Pro Kontra Abaya Piala Dunia di Saudi

Demam piala dunia sudah merambah seluruh dunia. Di Arab Saudi, para desainer abaya–baju khas perempuan Arab yang bentuknya panjang dan longgar, biasanya berwarna hitam–merancang abayanya dengan tema Piala Dunia.

Rania Khogaer, desainer dan dosen di Universitas Abdulaziz adalah salah satu perancang busana yang memelopori abaya Piala Dunia di Saudi. "Rancangan abaya Piala Dunia sama saja dengan membuat abaya biasa. Saya membuat rancangannya untuk memenuhi permintaan mahasiswa-mahasiswa saya, anak-anak saya dan teman-teman mereka," ujar Rania.

"Abaya Piala Dunia saya tetap Islami dan tradisional, warnya kebanyakan hitam dan menutup seluruh badan kecuali muka, telapak kaki dan tangan.

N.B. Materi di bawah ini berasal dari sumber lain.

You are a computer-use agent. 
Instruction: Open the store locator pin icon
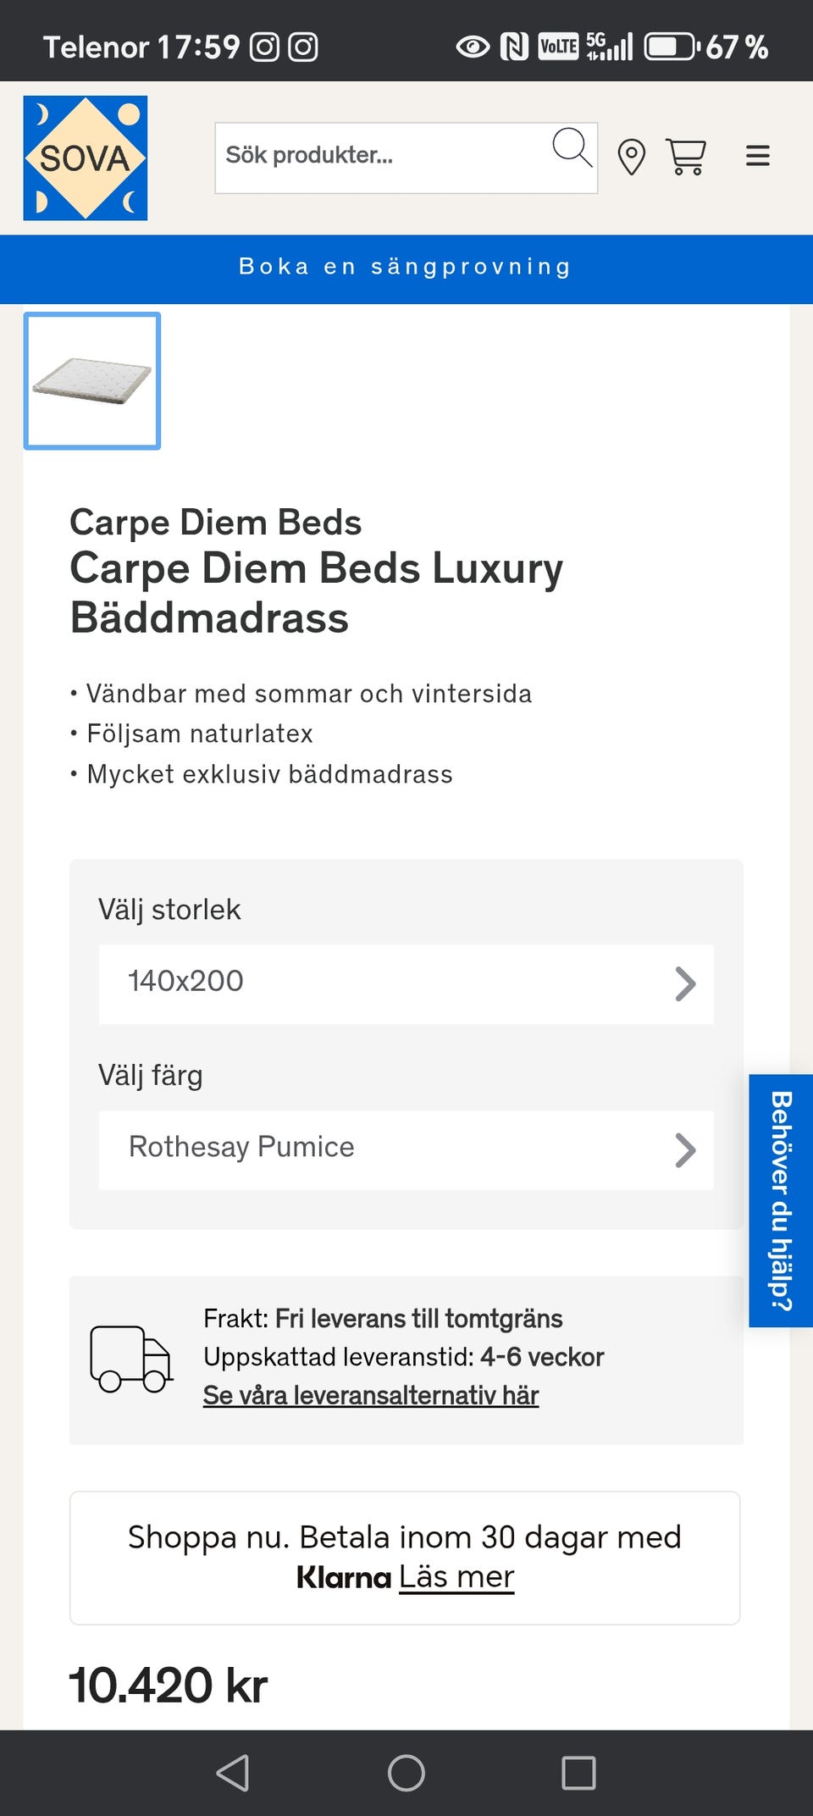click(x=631, y=157)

Saya cuma menambahkan bendera dan logo tim-tim sepakbola yang ikut Piala Dunia," paparnya.

Ia berharap abaya Piala Dunianya menjadi trend busana selama pelaksanaan Piala Dunia di Afrika Selatan. Apalagi banyak kafe dan mall di Saudi yang menggelar acara nonton bersama pertandingan-pertandingan Piala Dunia lewat siaran televisi. "Dengan adanya acara-acara itu, banyak keluarga yang akan datang ke kafe atau ke mall dan akan meriah sekali jika mereka mengenakan abaya Piala Dunia saat nonton bersama pertandingannya," kata Rania.

"Dulu, banyak remaja putri dan kaum perempuan yang mengenakan berbagai asesoris sepakbola yang sebenarnya untuk laki-laki. Bukankah lebih baik jika kita membuat asesoris olahraga khusus untuk perempuan," lanjut Rania yang mengaku sudah kebanjiran pesanan.

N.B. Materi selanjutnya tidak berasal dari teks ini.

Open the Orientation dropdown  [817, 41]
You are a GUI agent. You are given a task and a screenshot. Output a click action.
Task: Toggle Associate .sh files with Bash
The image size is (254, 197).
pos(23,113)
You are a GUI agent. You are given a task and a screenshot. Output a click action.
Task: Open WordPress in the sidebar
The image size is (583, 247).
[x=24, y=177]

Ia mengungkapkan, meski Arab Saudi tidak lolos kualifikasi dalam Piala Dunia, ia tetap membuat abaya berlogo tim sepakbola Saudi karena banyak pelanggannya yang mengatakan bahwa mereka akan mengenakan abaya berlogo tim sepakbola Saudi.

Namun kehadiran abaya Piala Dunia ini menimbulkan pro dan kontra di tengah publik Saudi dan kalangan perancang busana sendiri, terkait masalah batasan budaya dan agama. Desainer Saudi Sarah Ahmad Mazhar mengatakan, sulit baginya melihat para gadis mengenakan abaya Piala Dunia di mall-mall dan cafe karena akan menarik perhatian kaum lelaki dan berpotensi mendorong munculnya tindakan pelecehan di mall dan cafe-cafe. Selain itu, abaya dengan logo tim sepakbola dunia dikhawatirkan akan memicu persaingan antara para pendukung tim.

"Saya tidak tertarik untuk membuat abaya Piala Dunia. Saya pikir para perancang busana harus menghormati norma-norma yang berlaku di masyarakat kita. Pelanggan saya kebanyakan berusia 30 tahun keatas dan saya pikir mereka tidak akan tertarik mengenakan abaya semacam itu. Lagipula, sepakbola adalah olahraga untuk laki-laki bukan untuk perempuan," sanggah Sarah Ahmad.

Tuhami Al-Arabi, desainer yang dikenal dengan desain abaya modernya juga tidak mau membuat abaya Piala Dunia. "Abaya seperti itu tidak akan diterima oleh masyarakat Saudi, karena terlalu mencolok dan berlebih-lebihan. Abaya dirancang untuk menutup seluruh tubuh bukan untuk menunjukkan trend tertentu," tukasnya.

Sementara, pedagang abaya Mohammed Mansour menyatakan tidak mau menjual abaya Piala Dunia. "Saya tidak akan pernah menjualnya di toko saya karena menurut saya tidak pantas untuk keluarga kalangan kelas menengah di Saudi," ujar Mansour.

Tapi berbeda dengan Donia Tashkandi, seorang remaja putri Saudi yang menjagokan tim Brazil. "Sejak kecil saya suka sepakbola. Saya selalu mendukung tim Brazil di setiap Piala Dunia dan saya bisa menyaksikan pertandingannya di cafe bersama ayah saya. Karena sekaran saya sudah remaja, saya akan mendukung tim favorit saya dengan mengenakan abaya (Piala Dunia) ini," tandasnya. (ln/arabnews)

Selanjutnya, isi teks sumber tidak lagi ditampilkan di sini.